» Given information
_ _ _ _ _

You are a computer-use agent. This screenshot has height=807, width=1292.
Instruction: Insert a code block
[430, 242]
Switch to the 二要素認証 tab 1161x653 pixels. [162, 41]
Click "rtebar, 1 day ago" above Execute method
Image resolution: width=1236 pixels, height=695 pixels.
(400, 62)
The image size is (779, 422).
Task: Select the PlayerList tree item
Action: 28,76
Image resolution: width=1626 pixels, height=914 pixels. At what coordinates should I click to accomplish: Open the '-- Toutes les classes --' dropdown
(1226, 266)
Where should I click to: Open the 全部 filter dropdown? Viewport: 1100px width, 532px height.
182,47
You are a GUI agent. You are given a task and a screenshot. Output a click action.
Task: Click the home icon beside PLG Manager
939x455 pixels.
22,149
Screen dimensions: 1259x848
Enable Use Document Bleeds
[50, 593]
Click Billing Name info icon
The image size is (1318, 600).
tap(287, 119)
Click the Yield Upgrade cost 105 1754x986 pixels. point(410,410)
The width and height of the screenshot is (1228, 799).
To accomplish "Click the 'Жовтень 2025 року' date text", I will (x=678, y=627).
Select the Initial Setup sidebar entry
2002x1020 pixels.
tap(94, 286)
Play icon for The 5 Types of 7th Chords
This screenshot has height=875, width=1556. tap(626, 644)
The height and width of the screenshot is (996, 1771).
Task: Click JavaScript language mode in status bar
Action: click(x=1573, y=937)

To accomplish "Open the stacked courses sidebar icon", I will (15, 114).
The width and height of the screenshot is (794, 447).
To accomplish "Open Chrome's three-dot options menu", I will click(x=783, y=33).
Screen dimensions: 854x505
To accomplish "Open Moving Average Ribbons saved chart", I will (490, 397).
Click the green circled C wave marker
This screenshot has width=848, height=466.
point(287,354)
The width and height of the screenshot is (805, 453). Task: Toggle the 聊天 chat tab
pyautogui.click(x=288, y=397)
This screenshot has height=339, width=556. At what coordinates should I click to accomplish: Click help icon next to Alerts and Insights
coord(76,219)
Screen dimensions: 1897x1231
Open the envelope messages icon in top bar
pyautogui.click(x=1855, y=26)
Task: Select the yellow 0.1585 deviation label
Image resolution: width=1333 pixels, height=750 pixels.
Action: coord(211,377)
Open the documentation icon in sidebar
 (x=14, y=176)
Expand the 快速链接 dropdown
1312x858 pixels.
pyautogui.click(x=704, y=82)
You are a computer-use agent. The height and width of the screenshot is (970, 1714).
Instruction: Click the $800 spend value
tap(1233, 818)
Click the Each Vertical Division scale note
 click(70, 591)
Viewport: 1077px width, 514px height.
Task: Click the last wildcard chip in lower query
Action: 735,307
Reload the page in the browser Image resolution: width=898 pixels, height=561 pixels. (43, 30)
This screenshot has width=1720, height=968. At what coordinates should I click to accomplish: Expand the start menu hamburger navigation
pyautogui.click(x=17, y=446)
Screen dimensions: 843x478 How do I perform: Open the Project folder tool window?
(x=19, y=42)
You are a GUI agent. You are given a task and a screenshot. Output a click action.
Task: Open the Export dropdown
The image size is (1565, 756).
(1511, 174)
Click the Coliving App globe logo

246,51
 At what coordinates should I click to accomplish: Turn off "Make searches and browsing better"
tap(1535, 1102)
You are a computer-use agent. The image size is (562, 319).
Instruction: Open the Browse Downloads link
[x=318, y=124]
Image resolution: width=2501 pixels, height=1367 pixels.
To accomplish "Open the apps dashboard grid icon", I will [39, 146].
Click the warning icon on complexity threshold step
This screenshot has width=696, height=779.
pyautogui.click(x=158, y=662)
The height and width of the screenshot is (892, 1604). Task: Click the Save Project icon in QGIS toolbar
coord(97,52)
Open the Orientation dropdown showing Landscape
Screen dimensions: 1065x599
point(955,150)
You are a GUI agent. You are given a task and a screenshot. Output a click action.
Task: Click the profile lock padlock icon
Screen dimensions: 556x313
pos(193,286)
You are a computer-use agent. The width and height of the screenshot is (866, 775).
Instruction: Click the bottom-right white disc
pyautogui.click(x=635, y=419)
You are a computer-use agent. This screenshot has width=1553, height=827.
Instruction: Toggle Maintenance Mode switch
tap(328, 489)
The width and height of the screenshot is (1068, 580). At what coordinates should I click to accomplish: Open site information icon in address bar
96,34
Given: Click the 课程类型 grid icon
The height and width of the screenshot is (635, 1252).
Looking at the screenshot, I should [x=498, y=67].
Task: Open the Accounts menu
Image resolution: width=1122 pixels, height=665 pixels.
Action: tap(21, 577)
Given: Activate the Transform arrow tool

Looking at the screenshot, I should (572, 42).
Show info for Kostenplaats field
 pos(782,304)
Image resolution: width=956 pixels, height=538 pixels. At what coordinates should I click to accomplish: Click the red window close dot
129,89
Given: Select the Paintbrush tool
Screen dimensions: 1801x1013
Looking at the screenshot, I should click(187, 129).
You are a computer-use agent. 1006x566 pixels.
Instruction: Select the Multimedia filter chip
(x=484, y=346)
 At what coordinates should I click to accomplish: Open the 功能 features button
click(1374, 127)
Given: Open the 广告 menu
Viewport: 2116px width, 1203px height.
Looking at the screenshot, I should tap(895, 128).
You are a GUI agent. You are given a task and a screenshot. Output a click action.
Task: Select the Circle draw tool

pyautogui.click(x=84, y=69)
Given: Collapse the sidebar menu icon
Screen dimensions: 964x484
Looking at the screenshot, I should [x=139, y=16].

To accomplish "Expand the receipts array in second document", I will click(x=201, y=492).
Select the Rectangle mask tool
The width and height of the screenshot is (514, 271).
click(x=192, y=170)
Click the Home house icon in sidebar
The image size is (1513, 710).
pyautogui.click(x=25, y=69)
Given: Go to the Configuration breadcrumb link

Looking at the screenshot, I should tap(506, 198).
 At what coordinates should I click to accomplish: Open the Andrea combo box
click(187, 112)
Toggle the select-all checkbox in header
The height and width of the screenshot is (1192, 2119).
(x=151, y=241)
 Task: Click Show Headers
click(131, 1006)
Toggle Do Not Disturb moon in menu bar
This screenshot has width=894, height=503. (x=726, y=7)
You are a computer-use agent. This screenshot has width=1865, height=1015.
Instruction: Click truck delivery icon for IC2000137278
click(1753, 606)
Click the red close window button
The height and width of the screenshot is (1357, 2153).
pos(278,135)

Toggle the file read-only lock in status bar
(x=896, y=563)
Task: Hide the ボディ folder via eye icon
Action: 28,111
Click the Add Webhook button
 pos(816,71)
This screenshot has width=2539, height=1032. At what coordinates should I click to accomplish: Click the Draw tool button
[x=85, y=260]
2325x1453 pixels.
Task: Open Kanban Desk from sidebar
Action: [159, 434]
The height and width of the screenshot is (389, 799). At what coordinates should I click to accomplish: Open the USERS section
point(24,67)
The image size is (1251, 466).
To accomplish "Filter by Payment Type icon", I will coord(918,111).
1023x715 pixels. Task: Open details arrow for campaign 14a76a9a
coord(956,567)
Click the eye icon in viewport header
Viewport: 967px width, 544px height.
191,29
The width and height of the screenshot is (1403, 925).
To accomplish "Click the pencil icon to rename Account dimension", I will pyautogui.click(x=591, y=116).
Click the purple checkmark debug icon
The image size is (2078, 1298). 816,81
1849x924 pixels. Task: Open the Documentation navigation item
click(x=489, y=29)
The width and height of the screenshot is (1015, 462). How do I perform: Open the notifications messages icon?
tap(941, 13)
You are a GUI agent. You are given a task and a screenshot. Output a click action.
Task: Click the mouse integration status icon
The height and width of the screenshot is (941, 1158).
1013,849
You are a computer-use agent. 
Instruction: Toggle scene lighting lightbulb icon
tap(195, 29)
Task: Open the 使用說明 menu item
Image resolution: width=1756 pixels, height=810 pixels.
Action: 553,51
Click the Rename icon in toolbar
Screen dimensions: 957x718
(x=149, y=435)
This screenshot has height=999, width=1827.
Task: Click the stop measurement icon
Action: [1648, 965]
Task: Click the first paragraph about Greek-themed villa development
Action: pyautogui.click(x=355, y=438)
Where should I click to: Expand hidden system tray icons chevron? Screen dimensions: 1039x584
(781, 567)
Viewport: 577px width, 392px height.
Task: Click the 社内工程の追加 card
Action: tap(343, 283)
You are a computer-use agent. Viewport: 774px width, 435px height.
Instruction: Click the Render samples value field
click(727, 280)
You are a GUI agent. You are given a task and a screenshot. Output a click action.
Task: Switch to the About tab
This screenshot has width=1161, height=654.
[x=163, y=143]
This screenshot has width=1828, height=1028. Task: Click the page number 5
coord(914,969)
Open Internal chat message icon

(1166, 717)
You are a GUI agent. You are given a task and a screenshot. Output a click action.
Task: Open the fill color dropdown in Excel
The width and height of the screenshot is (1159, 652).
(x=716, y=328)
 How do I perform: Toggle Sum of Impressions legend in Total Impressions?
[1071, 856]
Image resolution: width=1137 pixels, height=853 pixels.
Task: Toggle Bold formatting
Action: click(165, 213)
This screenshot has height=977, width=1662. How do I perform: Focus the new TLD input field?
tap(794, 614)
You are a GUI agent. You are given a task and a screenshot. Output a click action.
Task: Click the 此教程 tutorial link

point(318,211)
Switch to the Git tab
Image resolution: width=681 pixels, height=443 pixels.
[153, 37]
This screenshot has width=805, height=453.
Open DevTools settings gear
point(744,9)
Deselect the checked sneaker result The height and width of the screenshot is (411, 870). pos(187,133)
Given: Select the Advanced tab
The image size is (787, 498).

_ _ _ _ _

Please reproduce, word for word, every line from the line with "Open DevTools settings gear" to the final line above, including both ends.

Open DevTools settings gear
point(744,9)
Deselect the checked sneaker result The height and width of the screenshot is (411, 870). pos(187,133)
Given: Select the Advanced tab
The image size is (787, 498).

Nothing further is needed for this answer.